Usually, stitches of the suture should be removed through a new procedure. There are sutures, however, made with materials that are absorbed by the body.
It is known as a suture, on the other hand, to a kind of fibrous joint that occurs only in our skull, that is, in the bones of our head. Thanks to these sutures, which join together through the so-called Sharpe fibers, the skull can enjoy a moderate amount of movement, which also contributes to its elasticity and compliance (ability to stretch or relax to resist the environment and then regain its original size).

Usually, the skull of a newborn child does not have all the necessary welds between the different bones of the head, and from this phenomenon arise the well-known "fontanelles", which are the soft parts that doctors advise to play with utmost care. This process by which the bones merge is called craniosynostosis.
Throughout the life of an adult, the relative position of each bone of the head continues to change, at a much slower rate than in the first months and years of life, and this can be very useful to archaeologists and Forensic doctors to determine the age of a subject. In fact, the sutures of an elderly person's skull can become bone.
It should be noted that the only case of bones of the head that are not articulated by a suture is the jaw and skull (the so-called temporomandibular joint).
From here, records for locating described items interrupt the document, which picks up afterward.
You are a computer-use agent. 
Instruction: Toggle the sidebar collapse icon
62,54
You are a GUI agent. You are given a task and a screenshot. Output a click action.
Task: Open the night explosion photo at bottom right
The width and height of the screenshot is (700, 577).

Let's look at some of the many skull sutures: For many thousands of years, many types of suture material have been known. In various publications, dating back 1,500 years. A wide variety of materials used in these early surgical sutures, among which are plant fibers, animal manes, bones, bones, etc. The staples used today have an origin in sutures with jaws of ants, which were applied to the edge of the wound.
The main problem of early interventions was the lack of asepsis, which caused serious infections, which often led the patient to death. Only after the discoveries of Lister, who introduced the formaldehyde, his use has been safe. Since then suture techniques have reached a very advanced state of development.